Important: SQLite does not support FULL OUTER JOIN directly in all builds. For production, implement the merge/fuse in C++ (MCP layer). This SQL is illustrative.

3.2 Hybrid Mode B: Broad FTS then vector rerank (candidate generation)

Step 1: FTS candidate set (top 200)

WITH candidates AS (
  SELECT
    f.chunk_id,
    bm25(rag_fts_chunks) AS score_fts_raw
  FROM rag_fts_chunks f
  WHERE rag_fts_chunks MATCH :fts_query
  ORDER BY score_fts_raw
  LIMIT 200
)
SELECT * FROM candidates;

Step 2: Vector rerank within candidates

Conceptually:

  • Join candidates to rag_vec_chunks and compute distance to :qvec
  • Keep top 10
WITH candidates AS (
  SELECT
    f.chunk_id
  FROM rag_fts_chunks f
  WHERE rag_fts_chunks MATCH :fts_query
  ORDER BY bm25(rag_fts_chunks)
  LIMIT 200
),
reranked AS (
  SELECT
    v.chunk_id,
    v.distance AS distance_raw
  FROM rag_vec_chunks v
  JOIN candidates c ON c.chunk_id = v.chunk_id
  WHERE v.embedding MATCH :qvec
  ORDER BY v.distance
  LIMIT 10
)
SELECT
  r.chunk_id,
  r.distance_raw,
  ch.doc_id,
  ch.body
FROM reranked r
JOIN rag_chunks ch ON ch.chunk_id = r.chunk_id;

As above, the exact MATCH :qvec syntax may need adaptation to your sqlite3-vec build; implement vector query execution in C++ and keep SQL as internal glue.

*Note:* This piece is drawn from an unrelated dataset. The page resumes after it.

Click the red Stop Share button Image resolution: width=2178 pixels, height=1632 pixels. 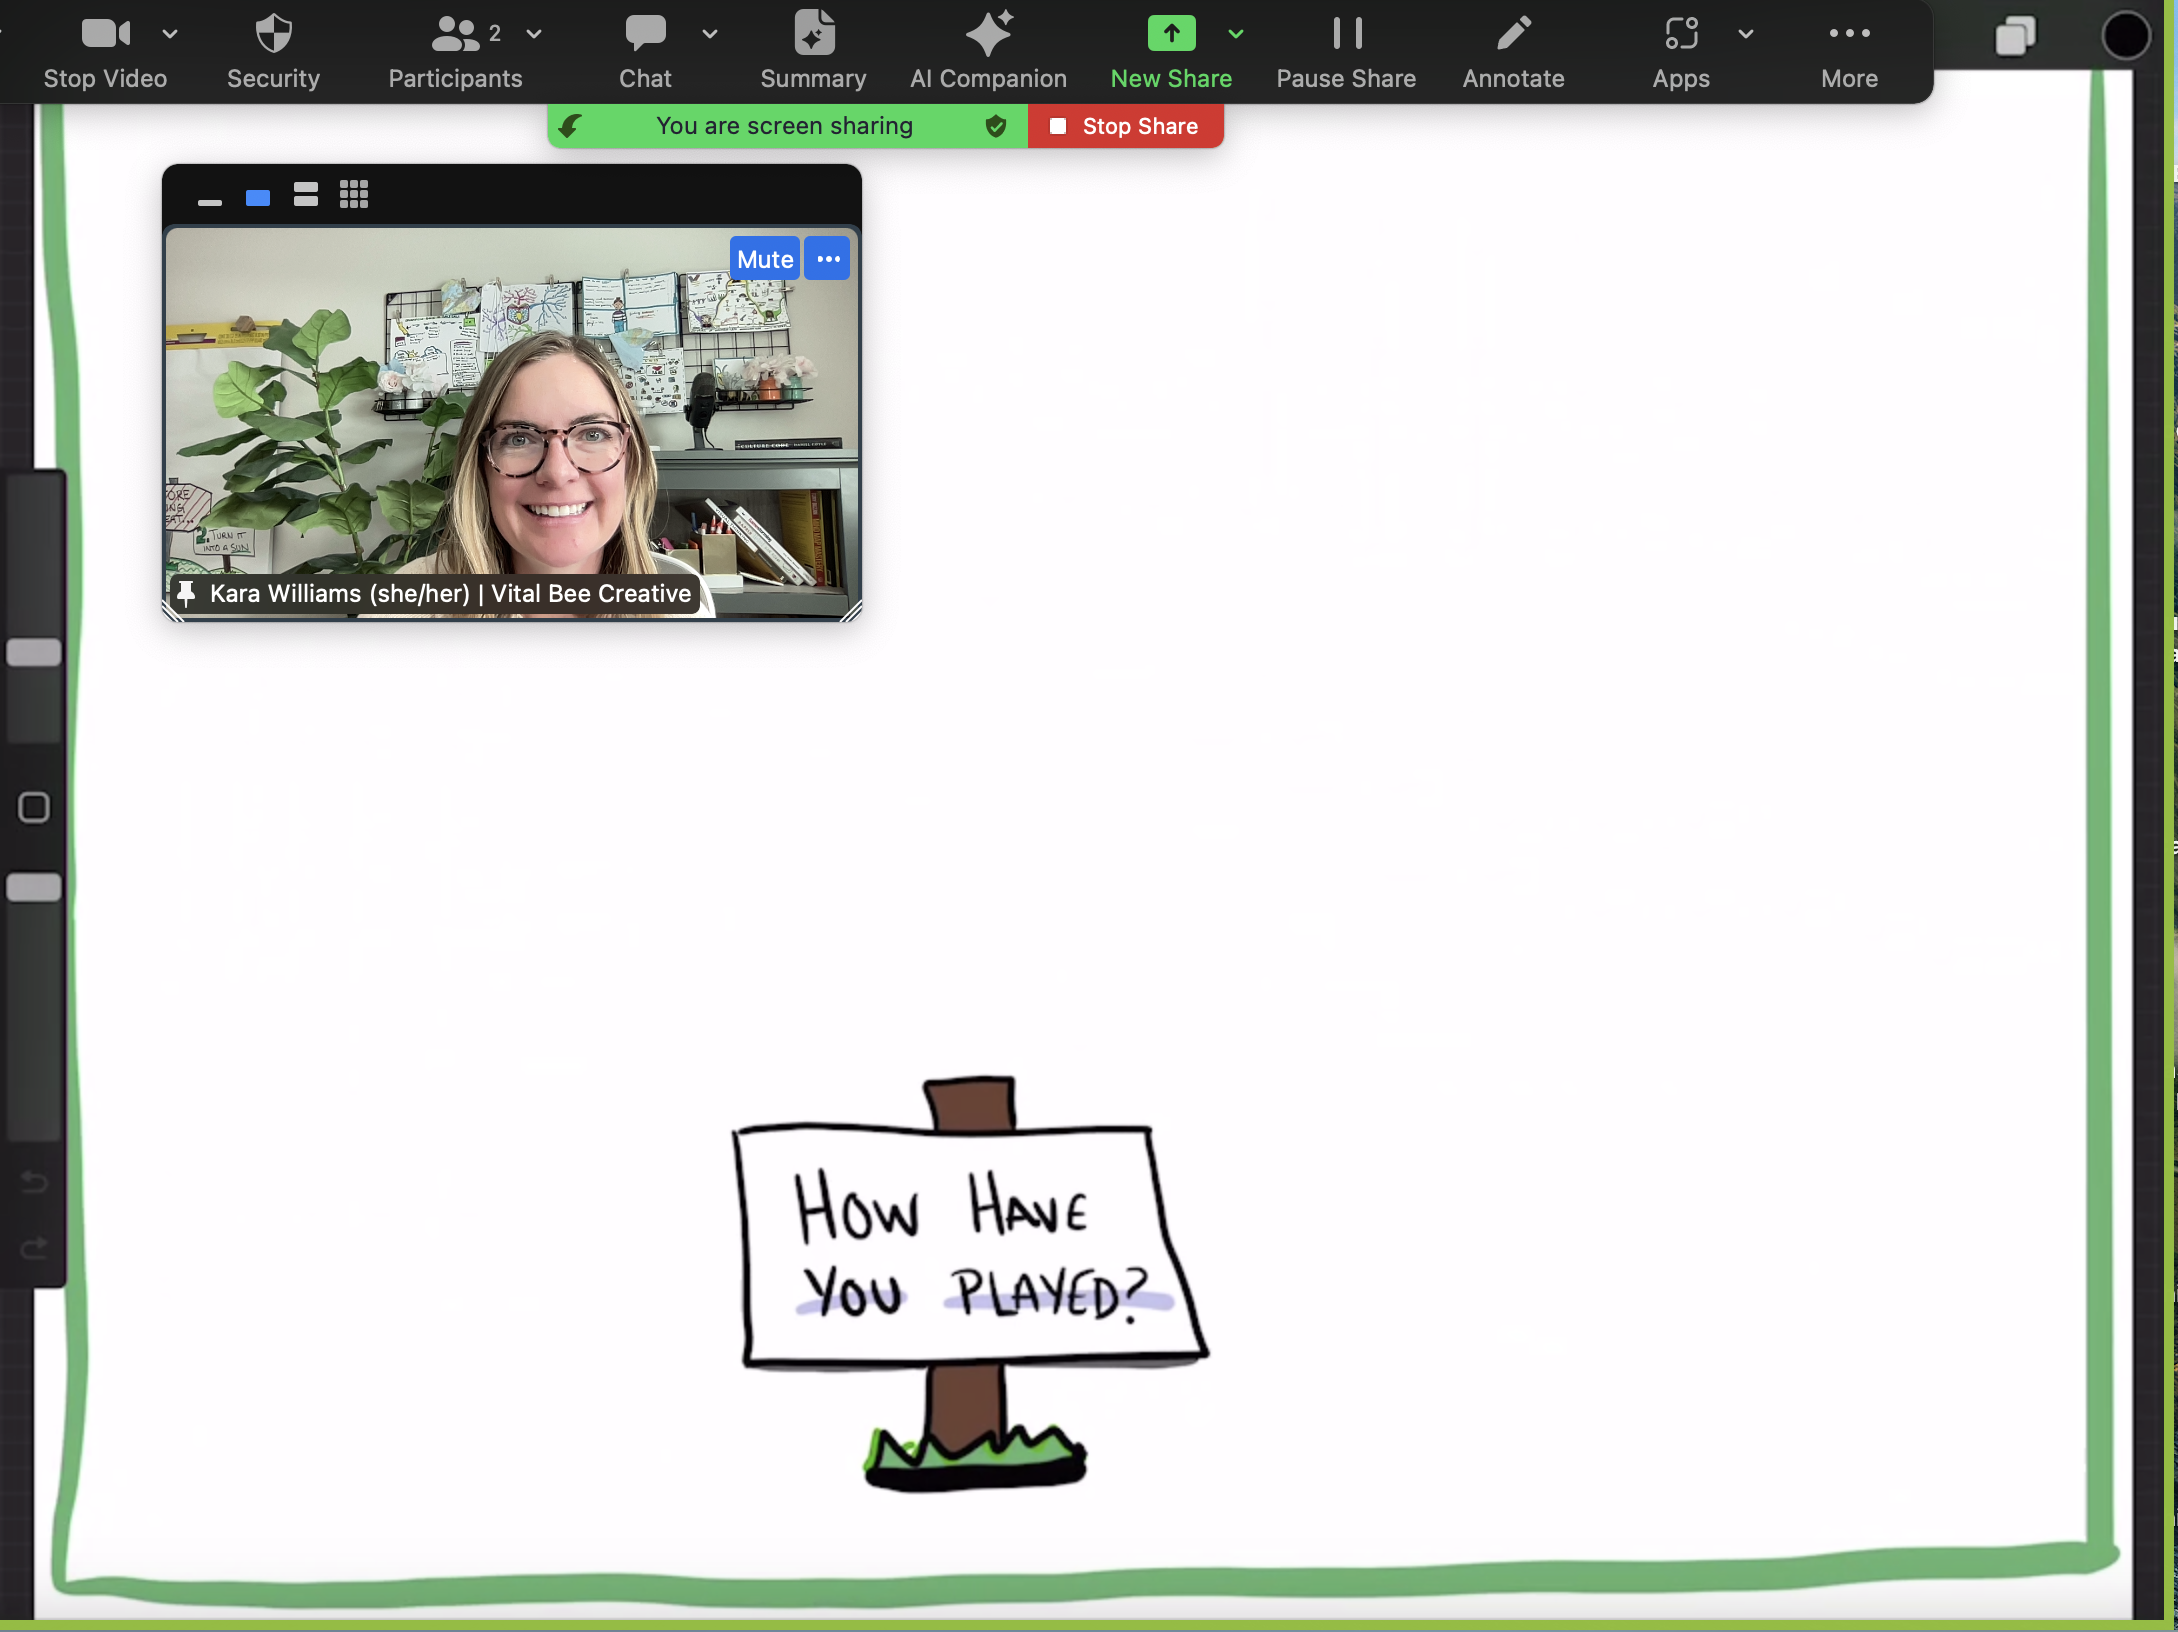[1126, 126]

4. Common “application-friendly” queries

4.1 Return doc_id + score + title only (no bodies)

SELECT
  f.chunk_id,
  c.doc_id,
  COALESCE(c.title, d.title) AS title,
  bm25(rag_fts_chunks) AS score_fts_raw
FROM rag_fts_chunks f
JOIN rag_chunks c ON c.chunk_id = f.chunk_id
JOIN rag_documents d ON d.doc_id = c.doc_id
WHERE rag_fts_chunks MATCH :q
ORDER BY score_fts_raw
LIMIT 20;

4.2 Return top doc_ids (deduplicate by doc_id)

WITH ranked_chunks AS (
  SELECT
    c.doc_id,
    bm25(rag_fts_chunks) AS score_fts_raw
  FROM rag_fts_chunks f
  JOIN rag_chunks c ON c.chunk_id = f.chunk_id
  WHERE rag_fts_chunks MATCH :q
  ORDER BY score_fts_raw
  LIMIT 200
)
SELECT doc_id, MIN(score_fts_raw) AS best_score
FROM ranked_chunks
GROUP BY doc_id
ORDER BY best_score
LIMIT 20;

5. Practical guidance

  • Use SQL mode mainly for debugging and internal tooling.
  • Prefer MCP tools for agent interaction:
    • stable schemas
    • strong guardrails
    • consistent hybrid scoring
  • Implement hybrid fusion in C++ (not in SQL) to avoid dialect limitations and to keep scoring correct.